A clause is built in where Adidas can pay significantly less to United if they are not in the Champions League, which could be the case for the 2022/23 season.

There are many other deals like that between clubs and shirt sponsors.

It is also prominent with other commercial partners and is similar even when it comes to the value of stadium naming rights.

Fewer matches mean lower gate receipts for teams as well, so the Champions League impacts many financial areas.

That is why it's crucial for teams to qualify for the competition in order to stay competitive in their domestic leagues and makes the battle to finish in a Champions League spot even more intriguing.

The Premier League and the Bundesliga are two examples of this with several teams in the running for the top four every year.

Coronavirus adds to impact

The coronavirus pandemic also means the impact of missing out on Champions League football is greater than ever before.

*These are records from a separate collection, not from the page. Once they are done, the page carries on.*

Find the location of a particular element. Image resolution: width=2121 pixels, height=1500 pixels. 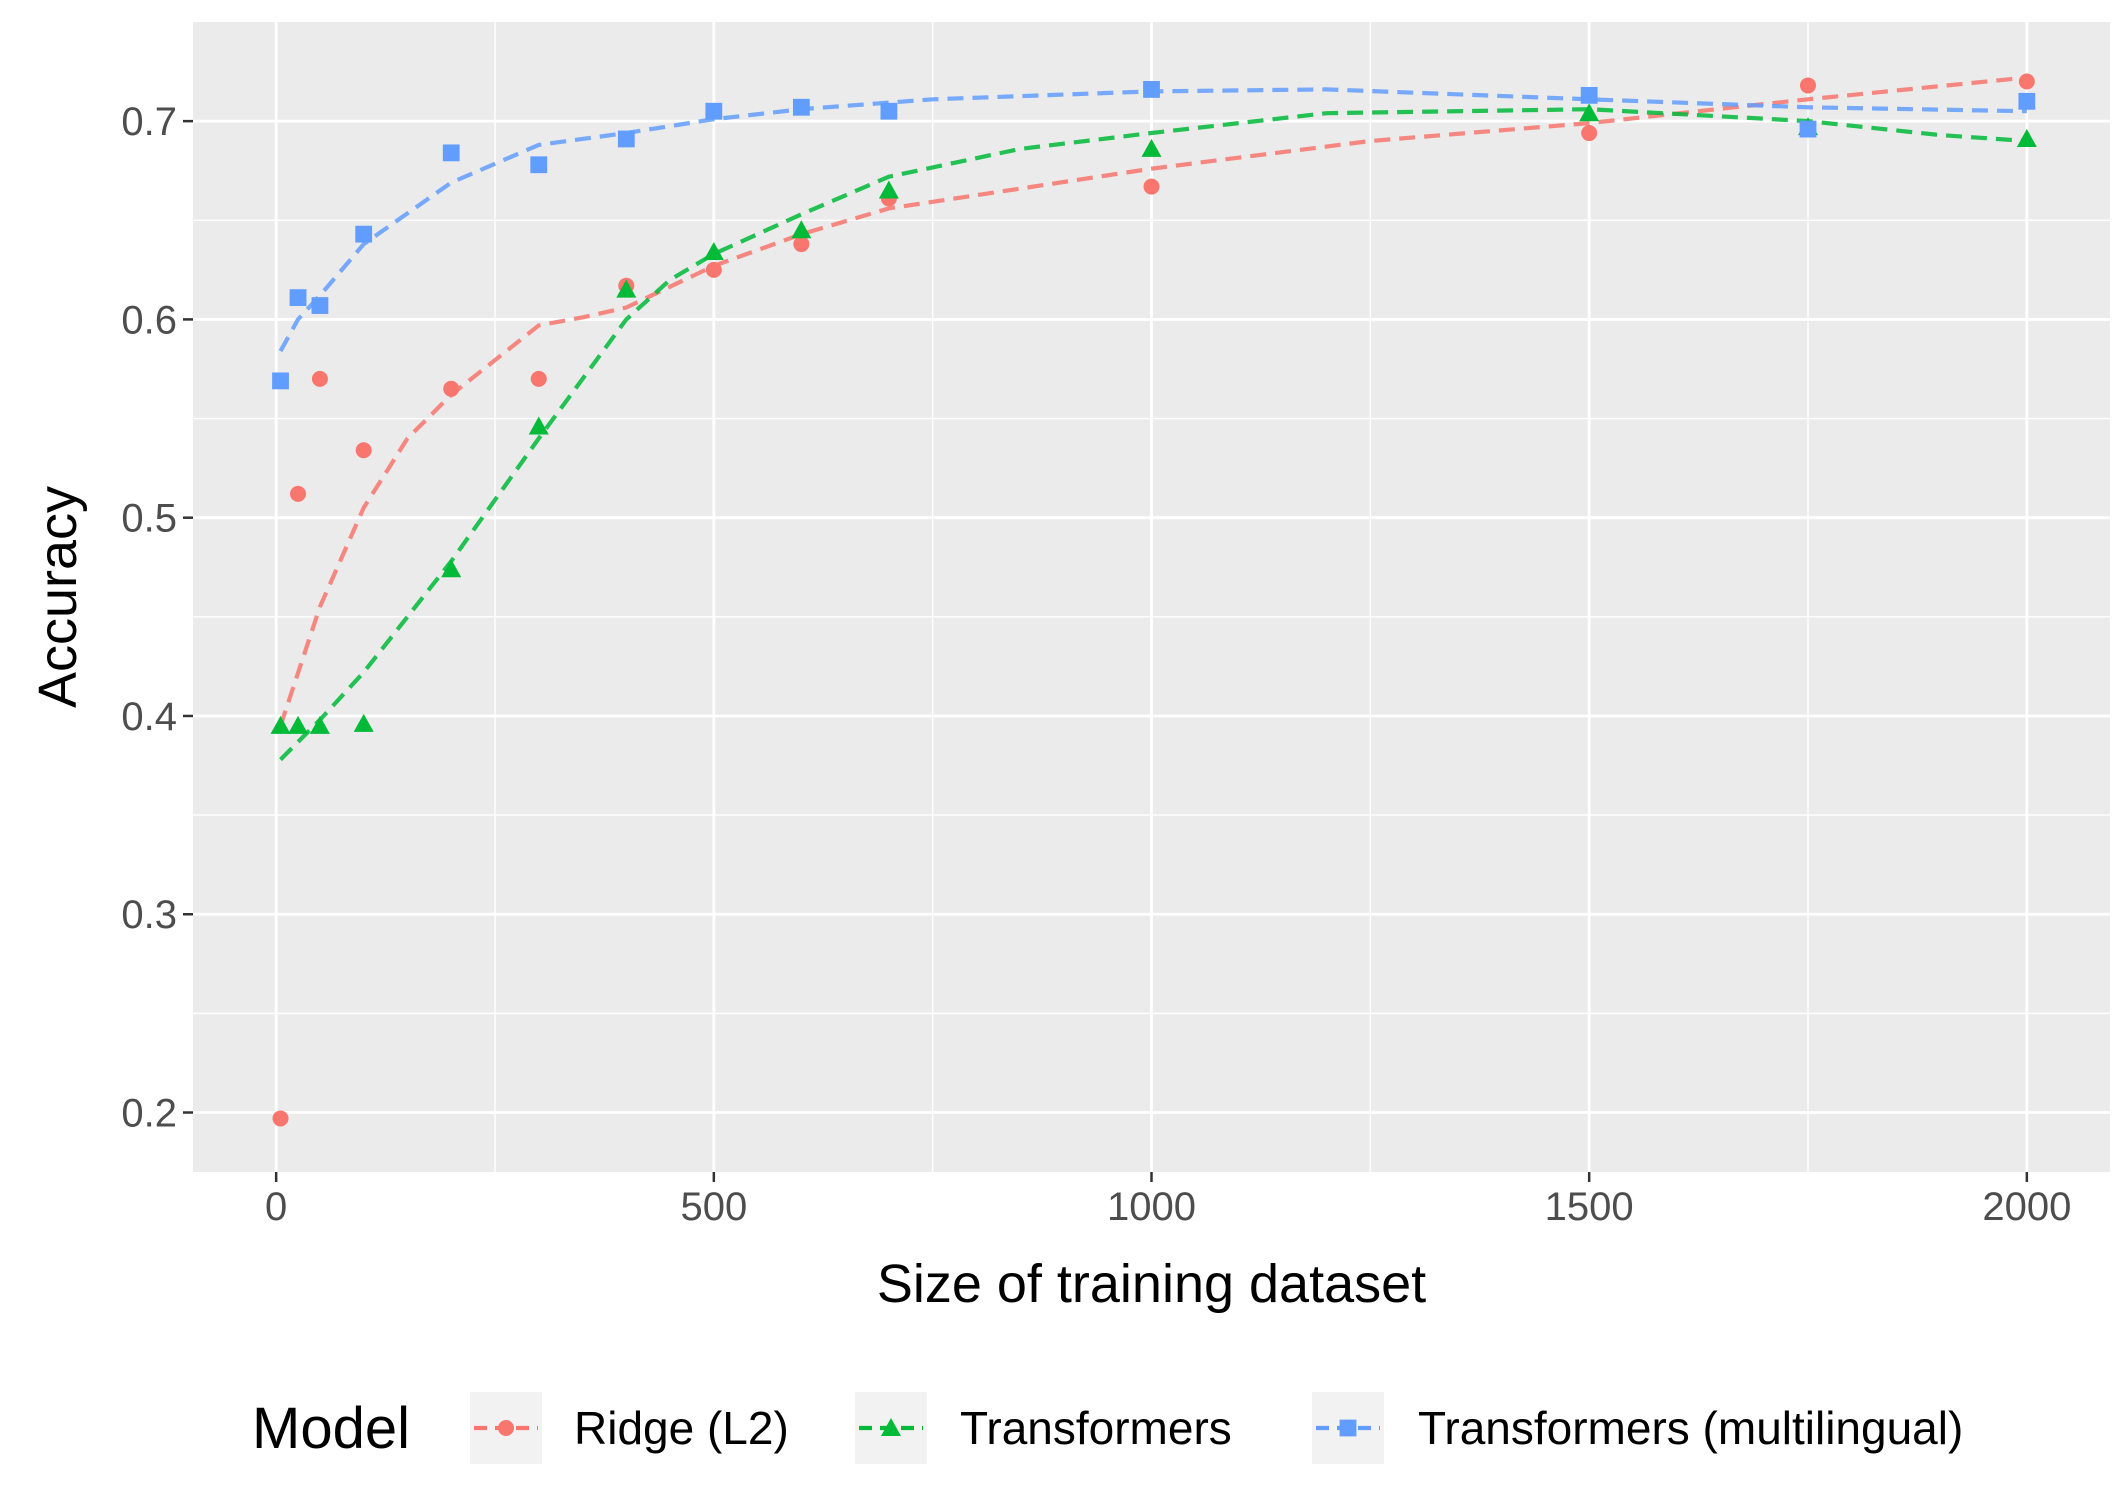

x-axis: 0 500 1000 1500 2000 is located at coordinates (1168, 1200).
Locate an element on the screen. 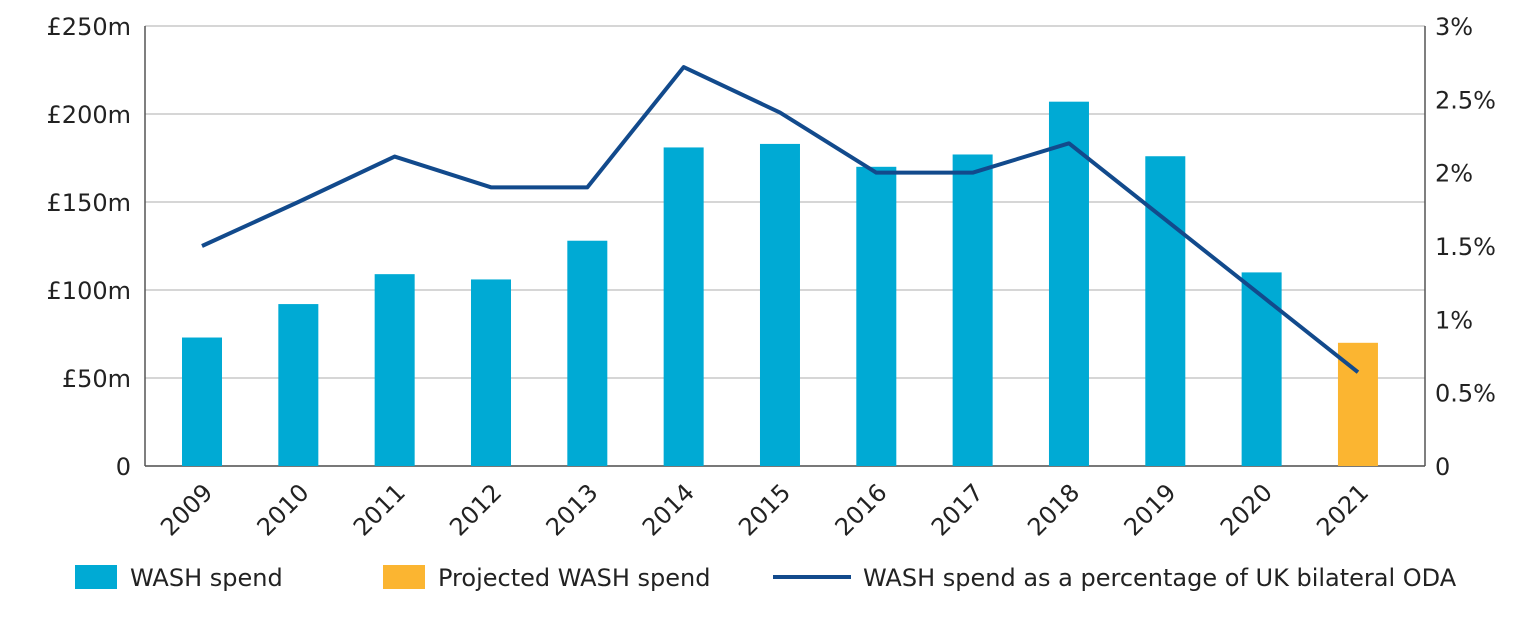 Image resolution: width=1536 pixels, height=618 pixels. y2-tick-label: 1% is located at coordinates (1454, 320).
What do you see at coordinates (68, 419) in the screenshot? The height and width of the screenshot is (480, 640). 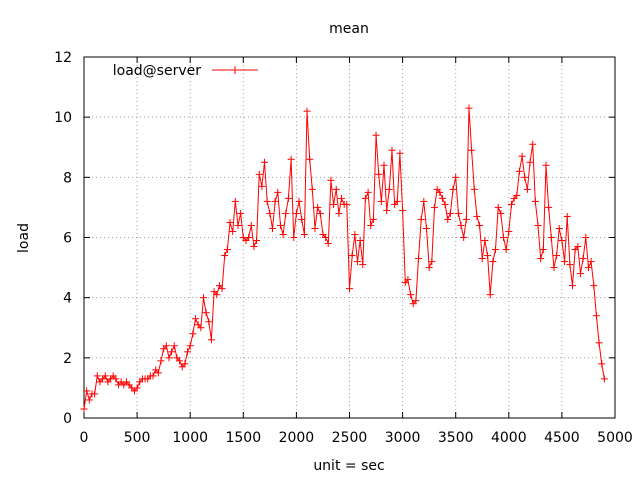 I see `y-tick-label: 0` at bounding box center [68, 419].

Barcelona, Real Madrid and Juventus are among the top European clubs nursing huge debts. Barca were reported to be €1.2 billion in debt at the end of 2020-21.

So losing Champions League football and the prize money that comes with it is even more painful than it would be already.

It also has an impact on persuading players to join too as most of the top stars in world football are motivated by playing in the biggest competitions.

So while top clubs may still try to tempt signings with big wage packets, without Champions League football to offer the club in question usually becomes significantly less appealing.

Without signing the best players, a team once again becomes at risk of failing to qualify for the competition and the cycle continues. An example of this is Arsenal who haven't played in the Champions League since the 2016/17 season.